IT’S NOT YOUR DAMN PRICES: Five Reasons Your Products Aren’t Selling : The Maker's Business Toolkit

IT’S NOT YOUR DAMN PRICES: Five Reasons Your Products Aren’t Selling

Do you ever feel like you’re working your butt off and just not getting anything to show for it?

When your products aren’t selling and the things you’re trying just don’t seem to be working, it can be easy to blame your pricing.

Your relationship with your pricing is kind of like your relationship with your ever so slightly less than perfect nose. You’re fine with it, you know it’s part of what makes you who you are. But when you start to feel ever so slightly insecure, when you start to have a confidence wobble for whatever reason, suddenly you’re convinced that this damn crooked nose is the problem. (Ahem).

Anyway, just like it’s not your nose, in all likelihood it’s not your pricing either. It’s just an easy scapegoat when we’re feeling low on confidence.

So what is the problem?

Honestly, I don’t know. Without knowing you and your business I can’t say. There are lots of things it could be. But there are some common mistakes made by new business owners and maybe you might be making one of these?

1️⃣ You don’t really know who your customer is.

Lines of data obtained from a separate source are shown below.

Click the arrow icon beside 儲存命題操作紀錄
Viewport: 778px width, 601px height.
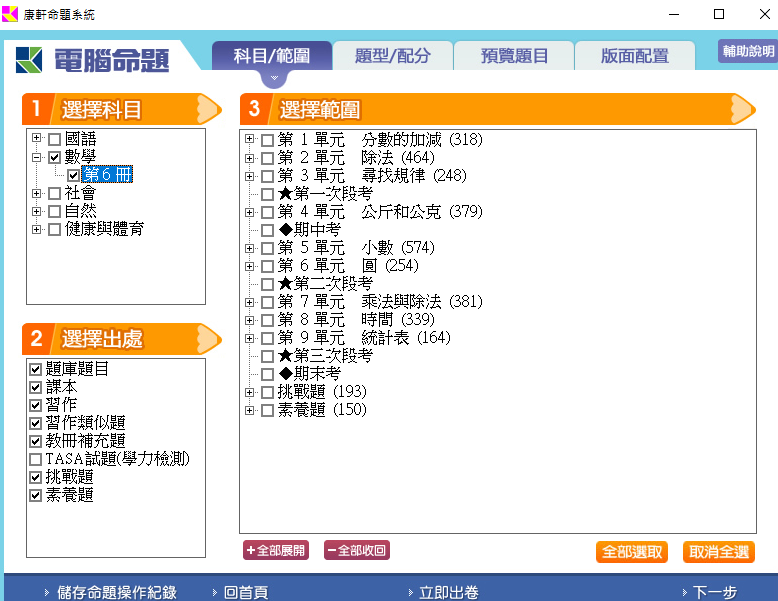(x=47, y=592)
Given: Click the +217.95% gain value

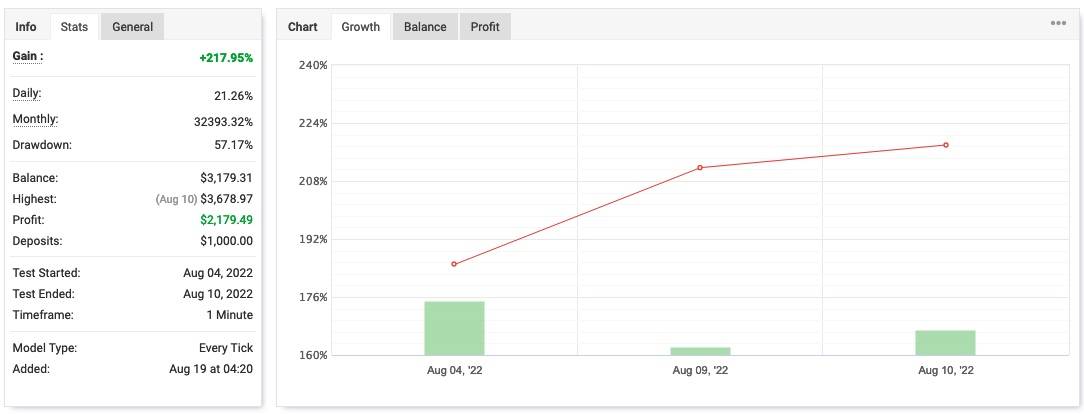Looking at the screenshot, I should [x=226, y=58].
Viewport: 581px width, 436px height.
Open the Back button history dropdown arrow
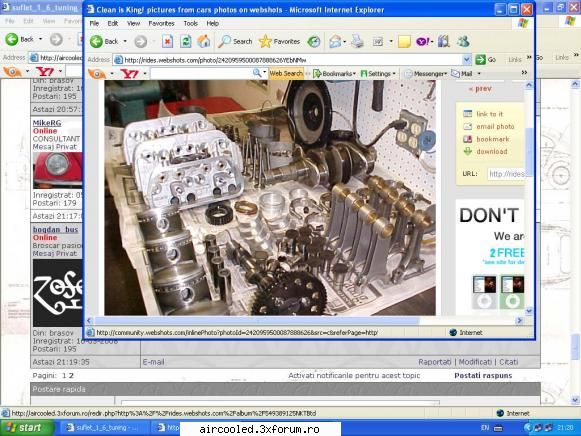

When you don’t have a clear picture of your most likely buyer, you can spend a lot of time, effort and money on the wrong things. You choose the wrong craft fairs, you choose the wrong shops and galleries, you choose the wrong places to advertise.

This is a horribly depressing situation to be in – you feel like you’re working so hard and nothing is working at all. In this situation, you’re likely to be blaming it on your product or your pricing but that’s not necessarily true.

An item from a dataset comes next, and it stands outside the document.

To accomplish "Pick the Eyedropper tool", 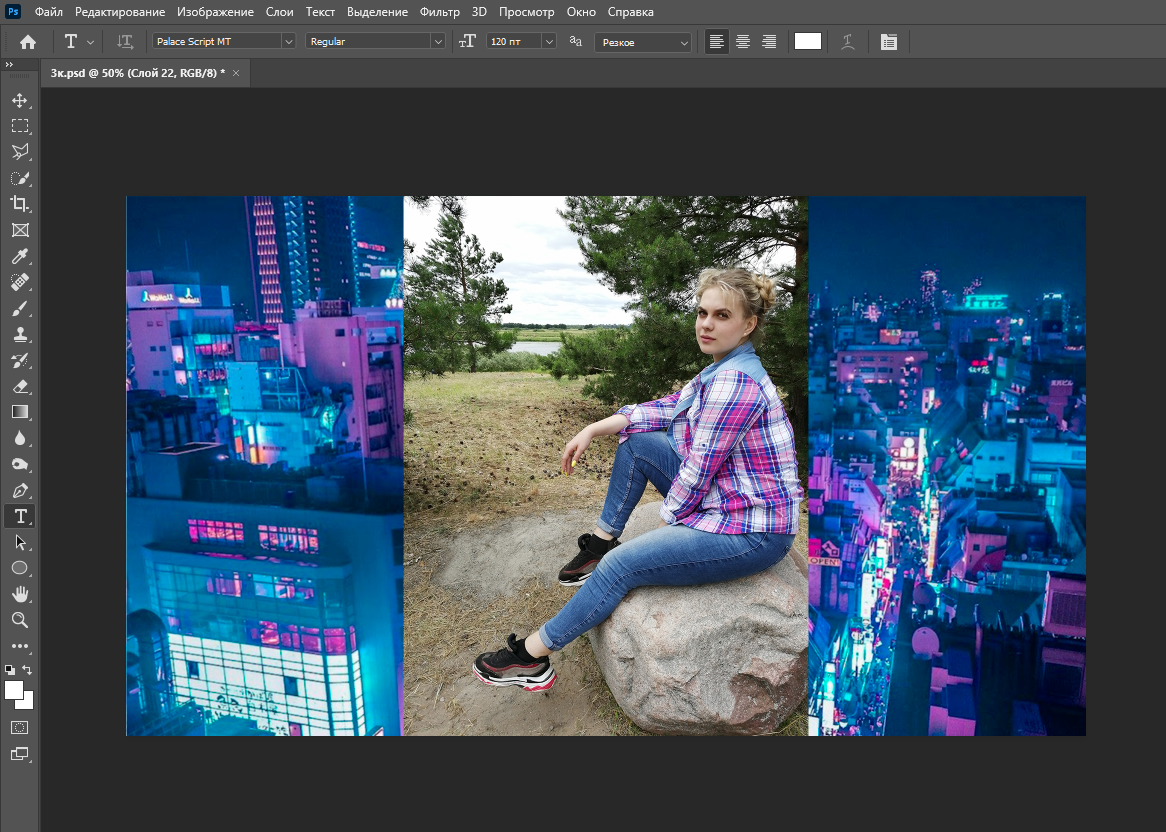I will pos(19,256).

Here’s why. Say you sell punk rock inspired bandanas for dogs. In any given crowd of people you might find that 10% are interested in your products and are potential buyers.

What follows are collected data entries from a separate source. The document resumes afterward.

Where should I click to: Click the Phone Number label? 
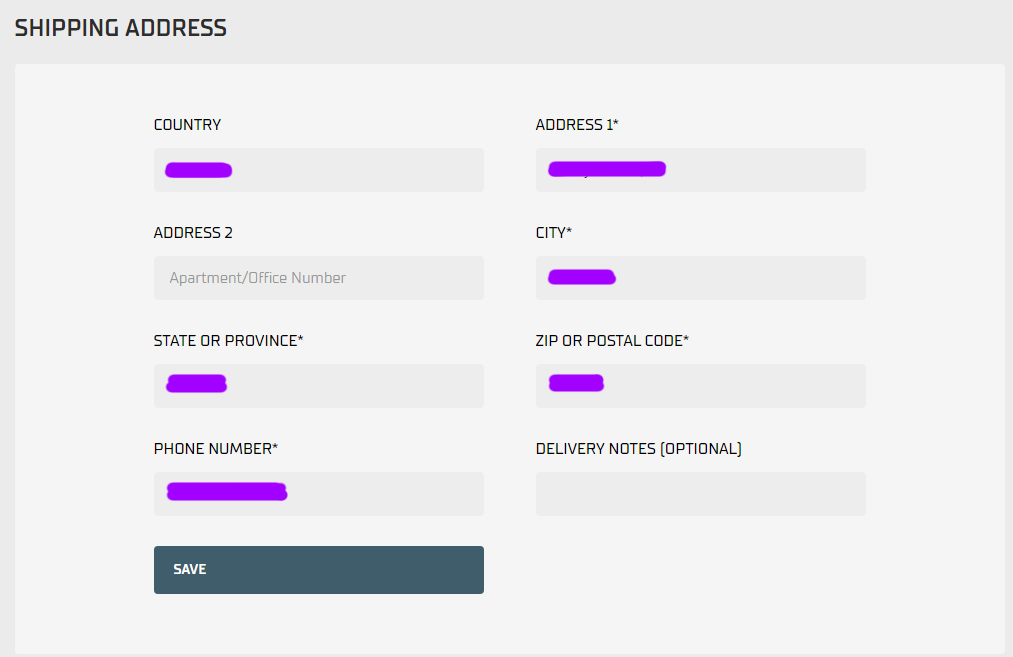click(x=212, y=449)
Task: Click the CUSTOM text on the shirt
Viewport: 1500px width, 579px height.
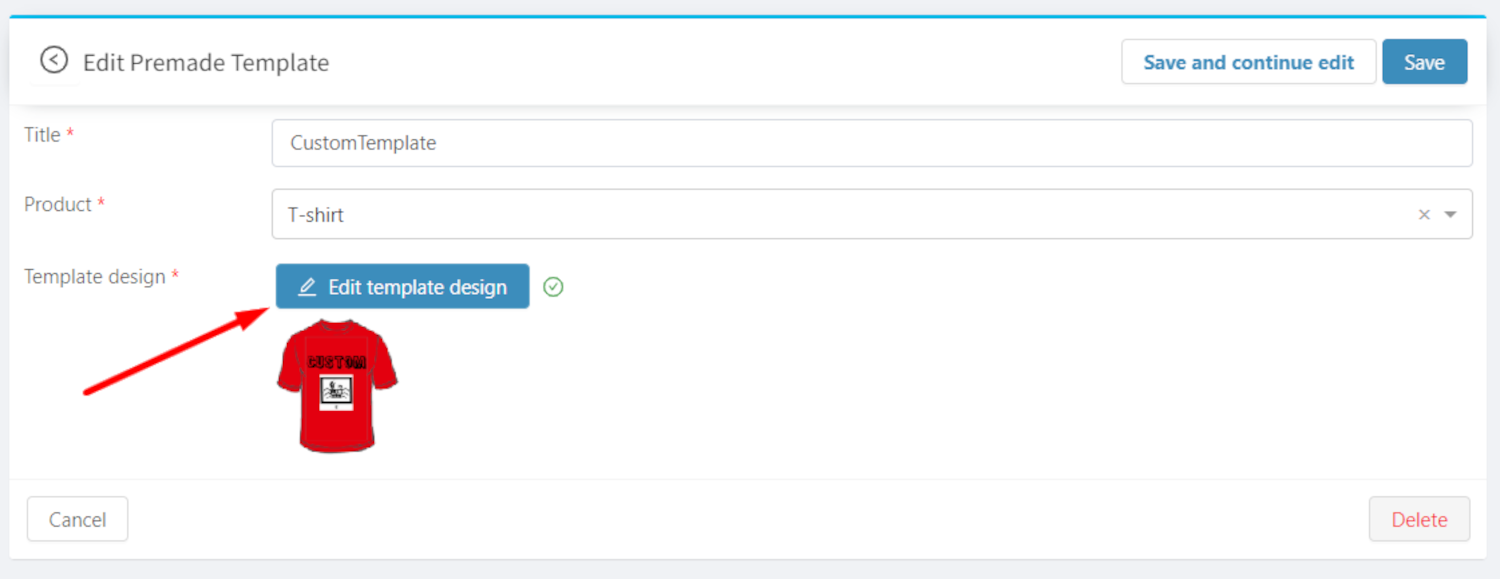Action: tap(337, 362)
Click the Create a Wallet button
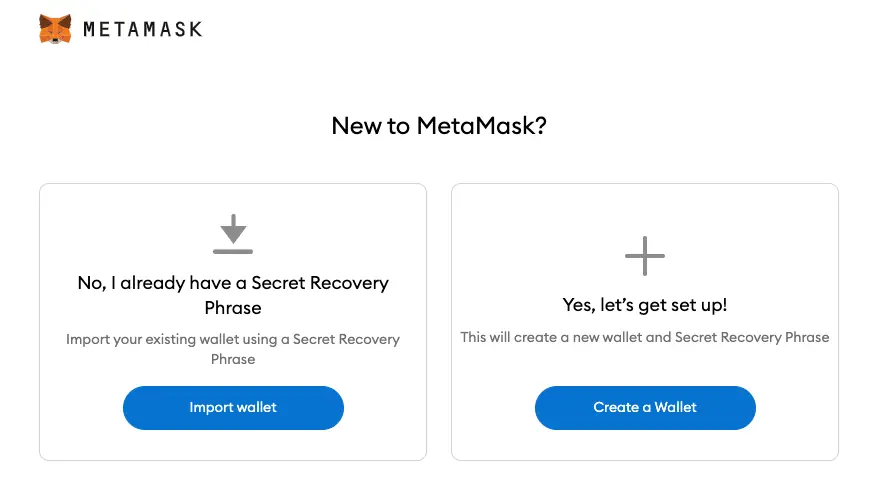Image resolution: width=885 pixels, height=477 pixels. click(645, 408)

The other 90%? Couldn’t care less.

Maybe they don’t have a dog, Maybe they hate punk rock. Maybe they think dressing dogs in bandanas is stupid.

However, get yourself in front of dog owners and maybe you’ll find that 40% are interested and are potential buyers.

And then, get yourself in front of punk rock loving dog owners and maybe 75% are interested and are potential buyers.

When you sell punk rock inspired bandanas for dogs, it’s pretty easy to figure out who your buyers are. But for other makers it can be much more difficult.

Sadly this doesn’t mean that you get to skip it.

Research the people who buy your products as much as you can. Jot down anything you notice about them when you’re selling in person.

— What other shopping bags do they have?

— What age do you think they are?

— Do they have kids?

If you’re selling online it’s more tricky but you can use your website analytics or even Facebook’s Audience Insights to learn more.

Know who your audience is and you can more easily assess whether the channels you are selling through are reaching enough of your right people. If they’re not, that may very well be the reason why you’re not selling enough of your products.

2️⃣ Your product photography isn’t good enough.

A lot of people run into difficulties selling online because their product photography is either bad or just meh. Selling your products as a business, in your own online store, is not the same as selling your second hand goods on Ebay where a dingy phone snap is enough.

People buying online only have your photographs on which to judge your product and you should be looking to emulate the kind of styled images presented by major online retailers.

Doing a quick Pinterest search for the type of product you sell can often show you the type of photographs you need to aspire to.

Your photographs are so important that you must invest in this area if you want to make sales. You either have to invest your money (in hiring someone) or you have to invest your time (in learning to do it yourself). These are the only two options you have – learn to do it yourself, or pay someone else. Sadly there is no magic product photography fairy who is going to swoop in and sort it out.

3️⃣ Your customer doesn’t have a reason to buy now.

Sometimes our products are much admired but no one actually buys. The cause of this can be as simple as the fact that they don’t have a reason to “buy now.” Your item isn’t a priority for them.

In these cases, there are two things you can do:


If you take a look at your products, is there a particular life event that triggers people to buy? 

Are your products bought as a gift or for themselves?

If you sell Christmas cards, this is pretty easy – people buy when they need to send Christmas cards and the rest of the time you won’t be selling those cards.

Maybe your product is bought as a wedding gift, or a baby shower gift, or when someone is redecorating their living room. Try to figure out these events that trigger someone to buy and think of any way that you can get in front of your customers at these moments.

Facebook advertising is great for this and an email list is absolutely essential so that you can reach your customers when they are ready to buy.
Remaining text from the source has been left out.